Date of this Version
Alexander, C.R., Ecotoxicology and Environmental Safety (2017), http://dx.doi.org/10.1016/j.ecoenv.2017.05.015
Double-crested cormorants (Phalacrocorax auritus, DCCO) were orally exposed to Deepwater Horizon Mississippi Canyon 252 (DWH) oil to investigate oil-induced toxicological impacts. Livers were collected for multiple analyses including cytochrome P4501A (CYP1A) enzymatic activity and protein expression. CYP1A enzymatic activity was measured by alkoxyresorufin O-dealkylase (AROD) assays. Activities specific to the O-dealkylation of four resorufin ethers are reported: benzyloxyresorufin O-debenzylase (BROD), ethoxyresorufin O-deethylase (EROD), methoxyresorufin O-demethylase (MROD), and pentoxyresorufin O-depentylase (PROD). CYP1A protein expression was measured by western blot analysis with a CYP1A1 mouse monoclonal antibody. In study 1, hepatic BROD, EROD, and PROD activities were significantly induced in DCCO orally exposed to 20 ml/ kg body weight (bw) oil as a single dose or daily for 5 days. Western blot analysis revealed hepatic CYP1A protein induction in both treatment groups. In study 2 (5 ml/kg bw oil or 10 ml/kg bw oil, 21 day exposure), all four hepatic ARODs were significantly induced. Western blots showed an increase in hepatic CYP1A expression in both treatment groups with a significant induction in birds exposed to 10 ml/kg oil.

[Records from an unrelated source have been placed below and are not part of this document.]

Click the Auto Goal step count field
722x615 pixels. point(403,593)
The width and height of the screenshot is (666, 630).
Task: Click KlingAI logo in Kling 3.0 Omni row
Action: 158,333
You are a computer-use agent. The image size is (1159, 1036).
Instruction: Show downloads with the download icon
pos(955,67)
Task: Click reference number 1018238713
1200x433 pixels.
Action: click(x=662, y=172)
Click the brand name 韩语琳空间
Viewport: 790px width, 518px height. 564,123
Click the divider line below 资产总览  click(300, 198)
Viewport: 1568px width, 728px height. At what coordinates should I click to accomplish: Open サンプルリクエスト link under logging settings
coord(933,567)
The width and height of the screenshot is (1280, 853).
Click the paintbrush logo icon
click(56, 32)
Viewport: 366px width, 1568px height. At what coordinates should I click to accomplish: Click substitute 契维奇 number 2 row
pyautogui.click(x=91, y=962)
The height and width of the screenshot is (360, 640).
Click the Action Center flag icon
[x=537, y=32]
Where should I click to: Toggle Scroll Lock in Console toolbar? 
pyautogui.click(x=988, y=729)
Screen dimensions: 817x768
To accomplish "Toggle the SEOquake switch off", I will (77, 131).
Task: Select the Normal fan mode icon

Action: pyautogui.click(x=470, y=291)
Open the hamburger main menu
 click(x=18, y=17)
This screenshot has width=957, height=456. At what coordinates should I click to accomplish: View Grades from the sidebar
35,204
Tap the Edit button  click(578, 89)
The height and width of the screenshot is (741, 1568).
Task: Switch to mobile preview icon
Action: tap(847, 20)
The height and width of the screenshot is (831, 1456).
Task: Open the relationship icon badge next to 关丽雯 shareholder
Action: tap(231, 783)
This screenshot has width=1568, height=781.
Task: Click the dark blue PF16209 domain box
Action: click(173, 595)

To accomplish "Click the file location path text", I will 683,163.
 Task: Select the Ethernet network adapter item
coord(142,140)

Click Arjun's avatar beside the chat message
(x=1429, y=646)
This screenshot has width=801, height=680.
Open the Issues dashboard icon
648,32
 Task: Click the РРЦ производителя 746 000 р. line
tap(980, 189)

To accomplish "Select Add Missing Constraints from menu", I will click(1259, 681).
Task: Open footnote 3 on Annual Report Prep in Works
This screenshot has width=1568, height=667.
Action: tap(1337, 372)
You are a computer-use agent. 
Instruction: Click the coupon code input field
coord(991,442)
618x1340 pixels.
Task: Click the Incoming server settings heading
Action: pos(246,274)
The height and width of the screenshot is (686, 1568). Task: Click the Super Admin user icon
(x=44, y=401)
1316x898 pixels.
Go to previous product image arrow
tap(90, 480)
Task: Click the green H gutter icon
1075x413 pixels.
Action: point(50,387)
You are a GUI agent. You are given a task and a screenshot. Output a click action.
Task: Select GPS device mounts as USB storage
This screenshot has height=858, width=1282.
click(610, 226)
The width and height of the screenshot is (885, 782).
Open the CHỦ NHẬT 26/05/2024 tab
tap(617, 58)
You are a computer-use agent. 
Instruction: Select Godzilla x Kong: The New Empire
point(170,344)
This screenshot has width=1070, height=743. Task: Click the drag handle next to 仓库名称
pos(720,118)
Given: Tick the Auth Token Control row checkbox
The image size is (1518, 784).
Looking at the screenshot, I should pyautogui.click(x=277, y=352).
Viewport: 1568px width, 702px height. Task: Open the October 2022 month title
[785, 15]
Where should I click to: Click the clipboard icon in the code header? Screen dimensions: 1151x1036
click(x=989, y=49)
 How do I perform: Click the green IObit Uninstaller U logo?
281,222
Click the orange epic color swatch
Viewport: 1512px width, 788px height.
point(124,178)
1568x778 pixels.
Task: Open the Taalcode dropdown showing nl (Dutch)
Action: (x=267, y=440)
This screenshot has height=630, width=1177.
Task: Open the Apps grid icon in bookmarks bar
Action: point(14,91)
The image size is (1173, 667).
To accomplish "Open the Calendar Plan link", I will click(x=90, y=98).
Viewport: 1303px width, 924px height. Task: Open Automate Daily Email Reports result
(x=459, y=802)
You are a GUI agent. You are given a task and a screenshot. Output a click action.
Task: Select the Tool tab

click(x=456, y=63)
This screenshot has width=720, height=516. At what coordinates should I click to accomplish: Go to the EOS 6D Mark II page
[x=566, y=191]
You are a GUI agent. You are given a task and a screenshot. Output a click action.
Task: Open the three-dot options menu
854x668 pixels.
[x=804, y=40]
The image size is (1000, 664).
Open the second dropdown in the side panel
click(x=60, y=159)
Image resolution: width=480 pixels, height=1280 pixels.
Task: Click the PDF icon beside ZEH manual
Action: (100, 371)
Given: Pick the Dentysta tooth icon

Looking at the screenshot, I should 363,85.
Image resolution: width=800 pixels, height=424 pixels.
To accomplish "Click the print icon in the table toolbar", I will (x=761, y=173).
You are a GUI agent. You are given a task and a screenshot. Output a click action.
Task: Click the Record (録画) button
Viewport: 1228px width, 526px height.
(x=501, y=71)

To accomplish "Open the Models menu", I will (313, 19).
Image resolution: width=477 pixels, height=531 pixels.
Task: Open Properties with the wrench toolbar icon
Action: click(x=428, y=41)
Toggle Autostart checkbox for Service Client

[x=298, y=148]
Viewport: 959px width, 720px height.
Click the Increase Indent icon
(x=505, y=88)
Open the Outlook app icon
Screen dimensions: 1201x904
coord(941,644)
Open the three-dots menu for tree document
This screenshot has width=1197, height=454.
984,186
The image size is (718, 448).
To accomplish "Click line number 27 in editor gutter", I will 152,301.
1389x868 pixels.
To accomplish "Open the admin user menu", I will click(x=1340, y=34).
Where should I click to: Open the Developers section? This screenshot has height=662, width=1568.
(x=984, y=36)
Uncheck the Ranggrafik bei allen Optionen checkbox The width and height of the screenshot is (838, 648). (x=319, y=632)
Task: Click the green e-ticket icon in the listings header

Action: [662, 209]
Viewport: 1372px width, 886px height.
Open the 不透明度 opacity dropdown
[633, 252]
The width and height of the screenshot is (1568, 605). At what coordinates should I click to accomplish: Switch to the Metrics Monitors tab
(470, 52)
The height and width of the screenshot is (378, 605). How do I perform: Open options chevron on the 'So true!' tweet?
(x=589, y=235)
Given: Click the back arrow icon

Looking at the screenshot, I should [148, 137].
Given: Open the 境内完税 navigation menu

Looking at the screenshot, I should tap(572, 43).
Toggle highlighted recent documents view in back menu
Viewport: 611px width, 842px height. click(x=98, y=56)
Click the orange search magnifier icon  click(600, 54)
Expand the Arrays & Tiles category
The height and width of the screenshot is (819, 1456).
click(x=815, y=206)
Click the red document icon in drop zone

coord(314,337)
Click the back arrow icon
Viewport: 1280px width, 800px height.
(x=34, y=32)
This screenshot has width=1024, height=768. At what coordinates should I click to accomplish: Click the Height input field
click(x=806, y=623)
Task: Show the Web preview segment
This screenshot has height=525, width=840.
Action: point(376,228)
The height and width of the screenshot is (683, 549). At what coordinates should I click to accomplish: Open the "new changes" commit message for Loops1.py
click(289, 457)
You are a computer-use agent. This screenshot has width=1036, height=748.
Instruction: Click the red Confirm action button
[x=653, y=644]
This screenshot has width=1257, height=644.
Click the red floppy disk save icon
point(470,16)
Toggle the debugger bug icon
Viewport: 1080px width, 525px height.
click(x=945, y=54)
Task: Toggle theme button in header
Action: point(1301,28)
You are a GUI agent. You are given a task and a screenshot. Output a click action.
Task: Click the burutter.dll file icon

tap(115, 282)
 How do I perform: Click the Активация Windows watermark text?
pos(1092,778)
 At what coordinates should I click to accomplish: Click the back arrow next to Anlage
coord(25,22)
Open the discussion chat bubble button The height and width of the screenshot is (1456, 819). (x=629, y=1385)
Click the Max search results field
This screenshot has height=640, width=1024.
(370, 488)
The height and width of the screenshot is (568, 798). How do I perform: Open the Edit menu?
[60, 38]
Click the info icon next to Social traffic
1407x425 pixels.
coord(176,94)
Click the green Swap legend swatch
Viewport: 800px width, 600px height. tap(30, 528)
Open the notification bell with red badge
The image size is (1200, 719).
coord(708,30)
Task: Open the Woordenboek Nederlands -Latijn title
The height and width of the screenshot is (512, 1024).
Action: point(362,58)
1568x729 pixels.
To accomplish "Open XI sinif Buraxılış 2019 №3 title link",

Significant correlations were detected among all 4 AROD activities in both studies and between CYP1A protein expression and both MROD and PROD activities in study 2. EROD activity was highest for both treatment groups in both studies while BROD activity had the greatest fold-induction. While PROD activity values were consistently low, the fold induction was high, usually 2nd highest to BROD activity. The observed induced AROD profiles detected in the present studies suggest both CYP1A4/1A5 DCCO isoforms are being induced after MC252 oil ingestion. A review of the literature on avian CYP1A AROD activity levels and protein expression after exposure to CYP1A inducers highlights the need for species-specific studies to accurately evaluate avian exposure to oil.